Some tell you that more state intervention is the best way to reduce the uninsured. They'd have Albany require all businesses or individuals to buy health insurance; many would even have it specify exactly what benefits the insurance should cover. Good advice, if New York wants to lose even many more businesses and workers to the rest of the country.

The Empire State already has the nation's second-highest tax burden. Requiring everyone to pay another $9,000 - the average 2002 premium for New York's employment-based health insurance - would surely accelerate taxpayers' departure. And, when it comes to mandates, New York already requires the coverage of 43 different health-insurance benefits, far more than the average state - and one reason that insurance costs so much here.

Is forcing businesses to follow government's directions the best way to make goods and services widely available? Or should we, instead, unshackle businesses so they can make things cheaper and better?

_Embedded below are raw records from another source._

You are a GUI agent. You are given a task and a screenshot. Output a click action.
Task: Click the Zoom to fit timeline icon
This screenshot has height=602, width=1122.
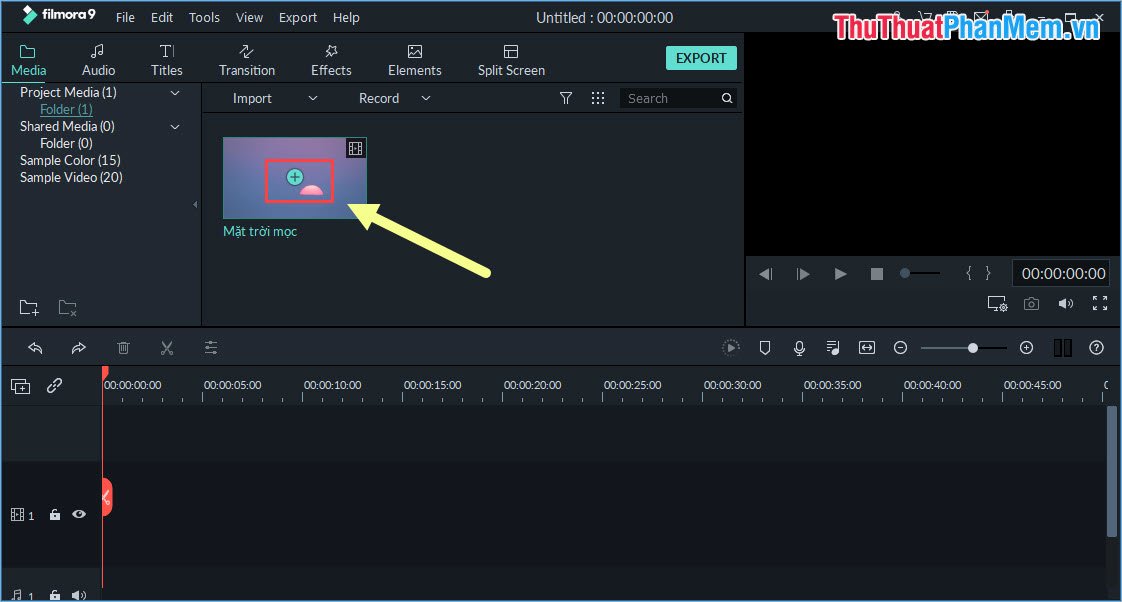coord(867,347)
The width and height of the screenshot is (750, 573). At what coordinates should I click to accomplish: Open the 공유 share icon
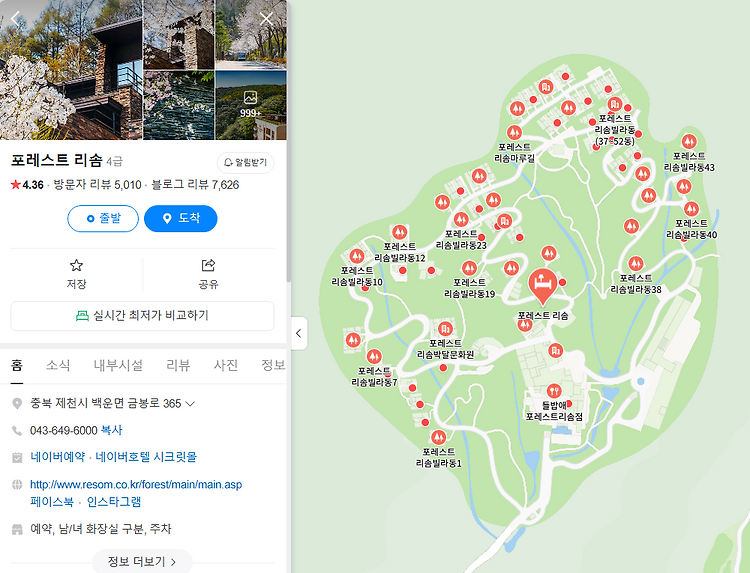(x=209, y=274)
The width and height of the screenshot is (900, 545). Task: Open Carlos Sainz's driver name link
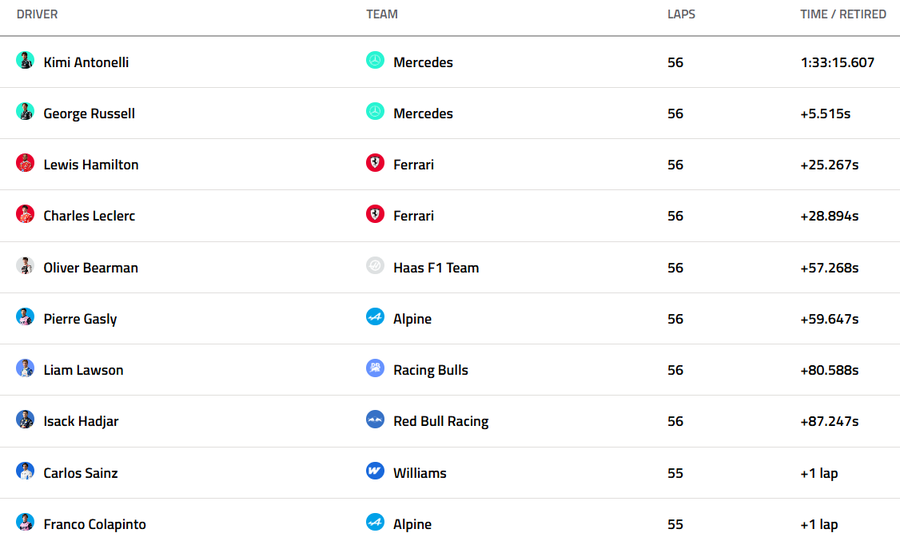80,473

The auto industry provides one answer. The free market has produced cars that are both better and cheaper. Simultaneously, their costs have dropped 44 percent relative to income over the past decade, even as they've grown more stylish and reliable. As a result, 70 percent of the poor own one car and 30 percent own two or more.

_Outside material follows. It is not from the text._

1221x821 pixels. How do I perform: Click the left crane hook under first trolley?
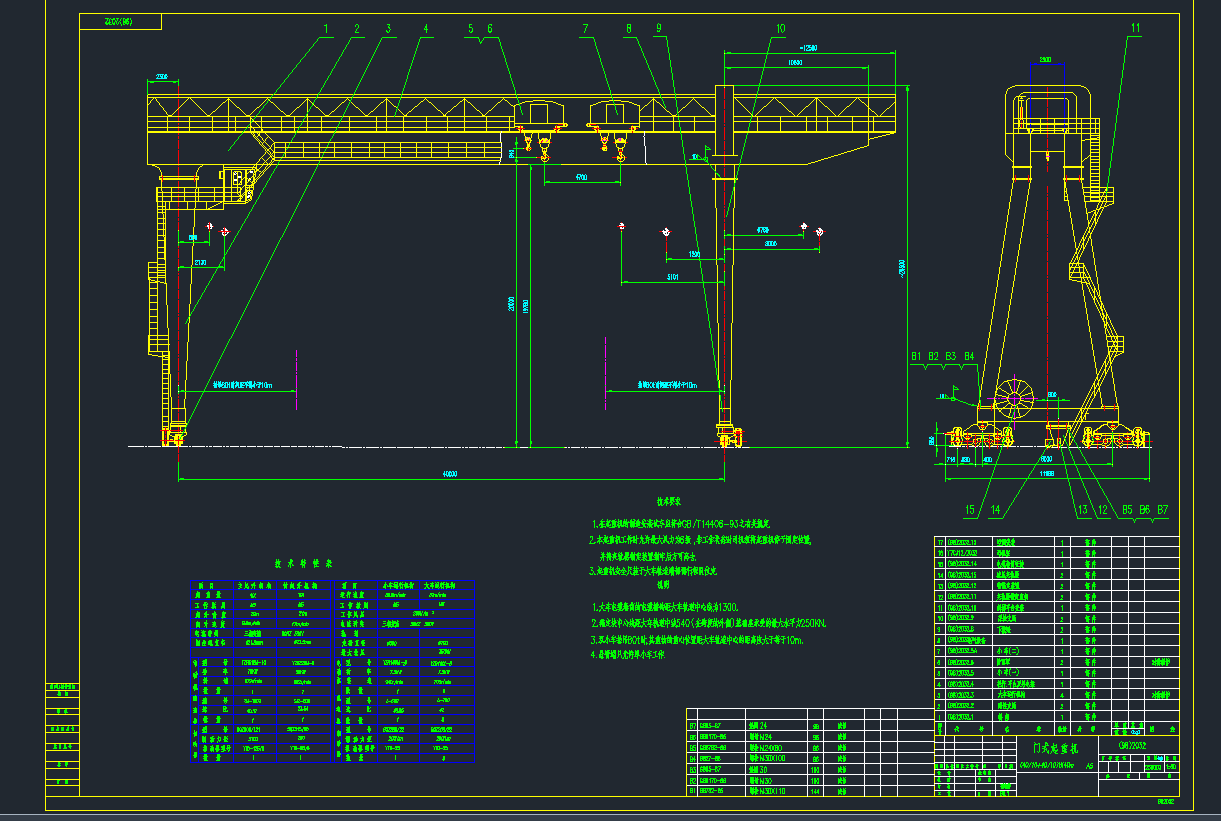click(545, 154)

In contrast, government-controlled health insurance is so expensive that nearly 40 percent of New York's non-elderly uninsured are middle-class families, with annual incomes at least double the poverty level. The uninsured rate is well above the national average in the state's wealthiest region - New York City and its suburbs.

Why can poor people afford to buy cars while middle-class people can't afford to buy health insurance?

Because the car industry is consumer-driven: Individuals buy cars and the competition among different manufacturers has made them better and cheaper. Excellent information about the quality and price, from sources like Consumer Reports and J.D. Power and Associates, enable consumers who don't know a valve from a piston to become astute car shoppers.

But health insurance is purchased primarily by third-party agents - employers and governments acting on behalf of consumers. No matter how smart, they can't possibly know the customer's value-for-the-money preferences.

The free market is the best way to reduce the number of uninsured. One example, championed by Rep. Bill Thomas (R-Calif.): Health Savings Accounts (HSAs), coupled with high-deductible ("catastrophic") insurance policies. Here, the insurance covers only exceptional medical expenses - you use funds from a tax-sheltered savings account to pay for routine costs, like checkups.

The effect on cost is dramatic. JoAnn Laing of HSAfinder.com notes that Empire Blue Cross and Blue Shield's 2005 rates for HSA-compatible policies are almost 44 percent lower than 2004, as low as $182 per month for singles and double that for families. And rates for these policies have grown a minimum of 10 percent slower for small businesses, as compared to the rate increases for traditional plans of 15 percent.

HSAs were introduced nationally in 2004 - and plainly filled an existing demand. Some 34 percent of enrollees were previously uninsured and 21 percent of policies were sold to small groups that previously offered no insurance. The Swiss health-insurance system, in which consumers mainly purchase high-deductible policies, demonstrates that these savings do not diminish health status.

New York can encourage the spread of such innovative policies by clearing away laws and regulations that hinder insurers from offering them. Currently, most high-deductible policies designed to complement HSAs in New York are still subject to the same coverage mandates that drive up the cost of traditional forms of health insurance in the state.

To reduce the number of uninsured, the carrot of low-cost insurance policies is far more effective than the stick of higher taxes or more costly mandates on New York's already overburdened taxpayers.

Regina E. Herzlinger is a senior fellow at the Manhattan Institute for Policy Research, a professor at the Harvard Business School and author of "Consumer-Driven Health Care."